Thursday, June 26, 2008

I Am Turning Misanthropic

I visited the comics shop today, more and more a thing I do based on specific books coming out rather than as a once-a-week affair. This time I was looking for FINAL CRISIS #2, being the latest issue in DC's latest opus. It wasn't very good.

This time last year I was doing a lot of comics research. I was chest-deep in a comics writing project and getting ready for my first San Diego Con -- I wanted to know who to talk to, I wanted to understand the latest market trends, I wanted to be up on what comics people were up on. I generally want that anyway, but last summer, it was with a specific ambition and a specific drive that I immersed myself in the online comicsphere.

Well. It's been a long year, yeah? Perhaps evidenced by the last post below this one being from last August.

Last year I was excited by the World Of Comics -- maybe because I was writing a lot of them -- but the comicsphere in June 2008 is a bleak kind of place. There are still comics I love -- American Elf and Achewood are still strips I look at every single day -- but trips to the comics shop tend to be disappointing. Grant Morrison writes superhero comics as good as they come, and a few months ago his and Frank Quitely's ALL-STAR SUPERMAN #10 was probably the finest Superman story that's ever seen print -- but with FINAL CRISIS it feels like a lot of thunder for not a lot of lightning. It's been two issues of talky-vague-exposition thus far, with a bunch of supervillains having constant meetings in an old movie theater. I'm not even sure WHY they're meeting -- Luthor just seems to show up to the meetings to tell everyone else that he doesn't want to be at the meetings, you know? It's lazy, and the sort of thing a writer's room would shoot down, reinvent, and reconstruct into something better. Maybe I, in spite of my natural inclination to favor the auteur, really just want my commercial fiction written by committee.

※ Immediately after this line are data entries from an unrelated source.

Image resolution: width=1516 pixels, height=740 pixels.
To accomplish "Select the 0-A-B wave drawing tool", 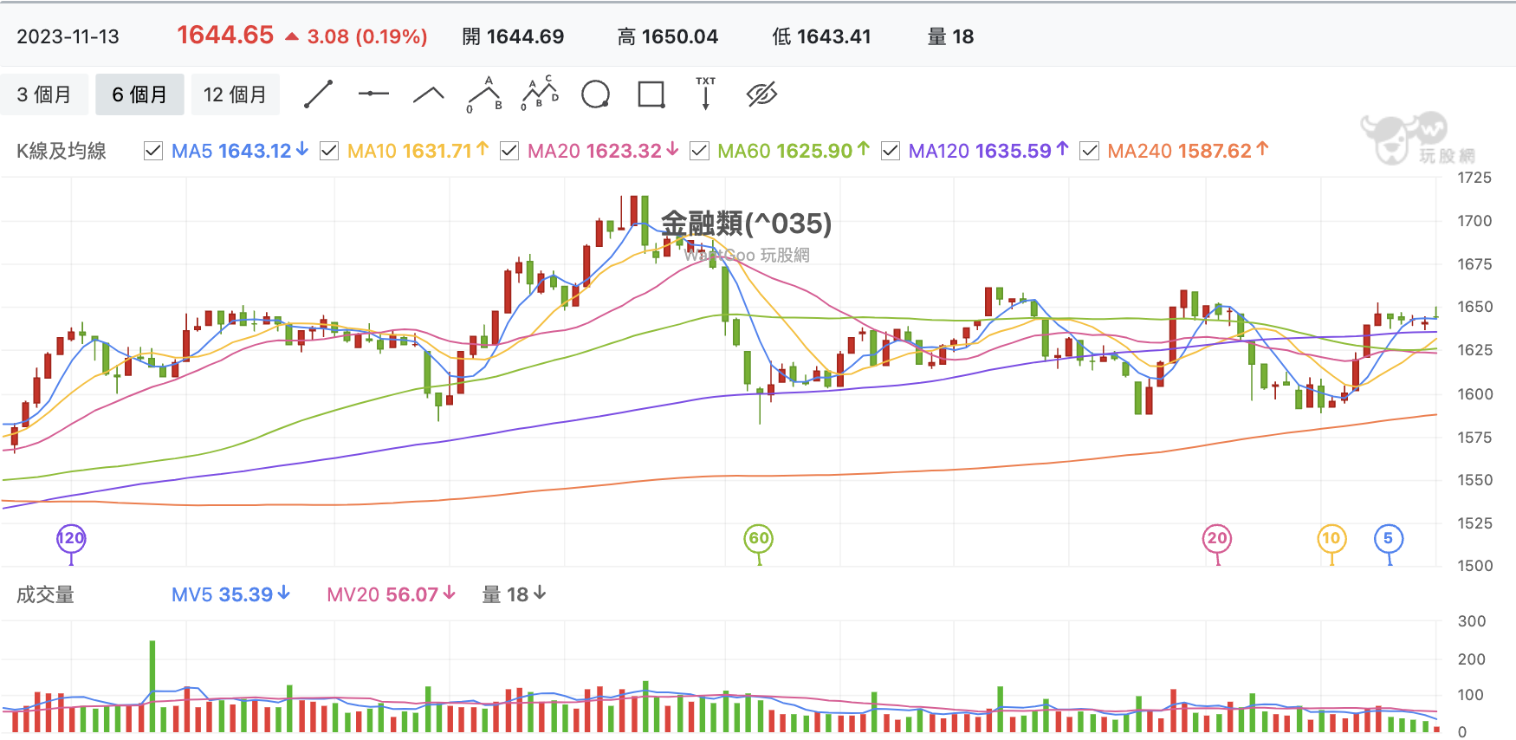I will 484,94.
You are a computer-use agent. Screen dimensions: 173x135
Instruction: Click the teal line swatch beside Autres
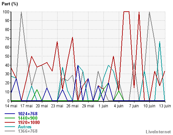tap(10, 127)
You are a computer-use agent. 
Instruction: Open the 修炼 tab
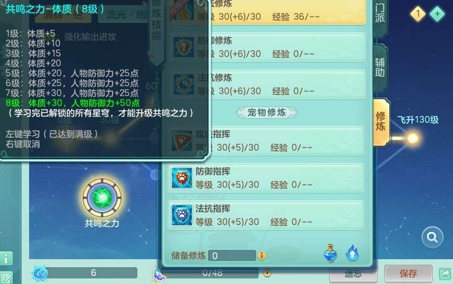[x=381, y=122]
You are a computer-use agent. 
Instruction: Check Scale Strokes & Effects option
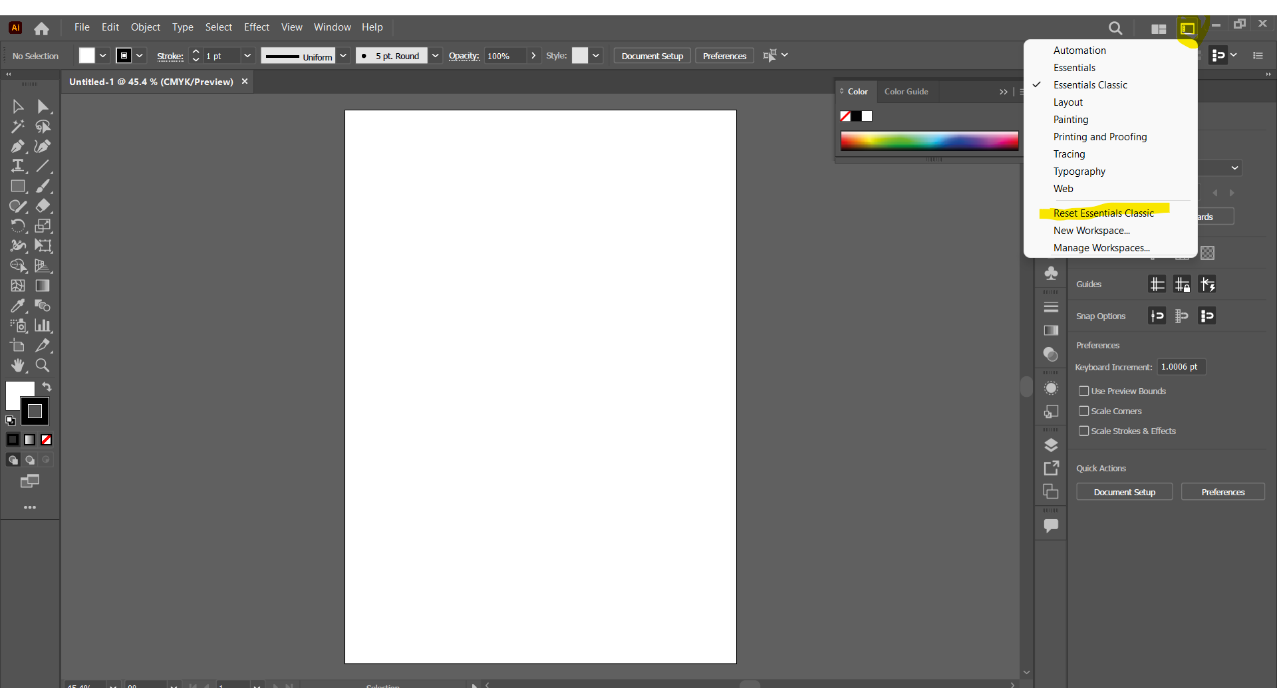pos(1084,431)
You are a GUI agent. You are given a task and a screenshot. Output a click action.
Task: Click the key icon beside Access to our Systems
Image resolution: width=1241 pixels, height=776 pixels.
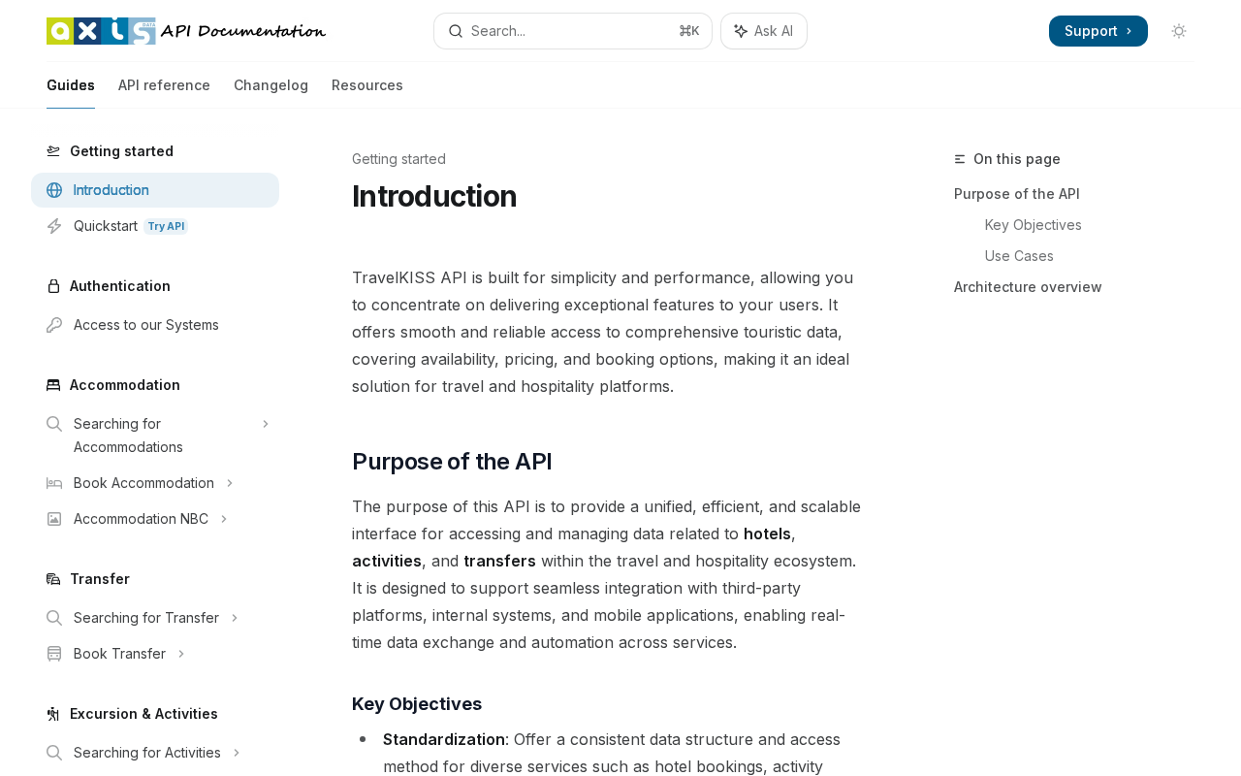coord(54,325)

And not to get all nerdy on y'all, but Marvel's SECRET INVASION isn't much better. It has a different tone than FINAL CRISIS -- it's built on large panels and bang-splash-'sprise moments that unfortunately aren't as iconic or exciting as they're meant to be. Maybe I'm just lamenting my inability to be entertained by the artform I so enjoyed in the halcyon days of youth, but it's seriously a bummer to not be able to pick up a colorful packet of superheroes and walk away at least SOMEWHAT entertained. They're just not being good storytellers at Marvel and DC these days. I don't mean "these days" as compared to whenever you and I were reading comics as kids -- I mean these days as opposed to a few years ago. Or even a few months ago. RUNAWAYS and ASTONISHING X-MEN were able to entertain and tell competent stories, THE IMMORTAL IRON FIST took a decades-old character and did him done right, and BATMAN: THE DARK KNIGHT DETECTIVE was able to tell a story the way they USED to tell 'em without seeming like a trip down nostalgia lane ...

What I mean to say is, it looks like my own personal comics-universe is in a bit of a slump these days. It's fun to read the FOURTH WORLD reprints and all, but as a rule, I'd much rather get lost in something New and Young and Rad.

More on misanthropy later. Hello, interweb. It's nice to see you again.